The development of drug resistance and especially of multidrug resistance (MDR) is a serious problem during treatment of various malignant tumors. Overexpression of P-glycoprotein (P-gp) has been observed in various multidrug resistant cells. P-gp acts as an energy-dependent drug-efflux pump. We have shown that the expression of P-gp is closely related to clinical drug resistance in some type of leukemia. We have found agents that reverse MDR and elucidated the molecular basis for the reversal of MDR. Thymidine phosphorylase (dThdPase) is an enzyme involved in pyrimidine nucleoside metabolism, but little is known about its physiological functions. We purified dThdPase from human placenta, and isolated partial cDNA clones for dThdPase.
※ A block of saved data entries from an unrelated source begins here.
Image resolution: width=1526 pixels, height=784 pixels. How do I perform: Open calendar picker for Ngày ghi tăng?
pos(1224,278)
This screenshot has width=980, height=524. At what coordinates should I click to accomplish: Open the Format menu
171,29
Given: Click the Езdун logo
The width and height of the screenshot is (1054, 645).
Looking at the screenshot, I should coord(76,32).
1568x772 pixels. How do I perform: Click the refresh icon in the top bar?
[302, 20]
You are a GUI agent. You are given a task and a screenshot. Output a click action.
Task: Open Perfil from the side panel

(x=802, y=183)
Amino-acid sequences were deduced from nucleotide sequences of the longest clone (288 base pairs). This sequence was 100% identical to the sequence of platelet derived endothelial cell growth factor (PD-ECGF) (residues 149-244). dThdPase is one of the activating enzymes for fluorinated pyrimidines. The sensitivity of KB cells transfected with PD-ECGF cDNA to doxifluridine was considerably higher than that of non-transfected KB cells.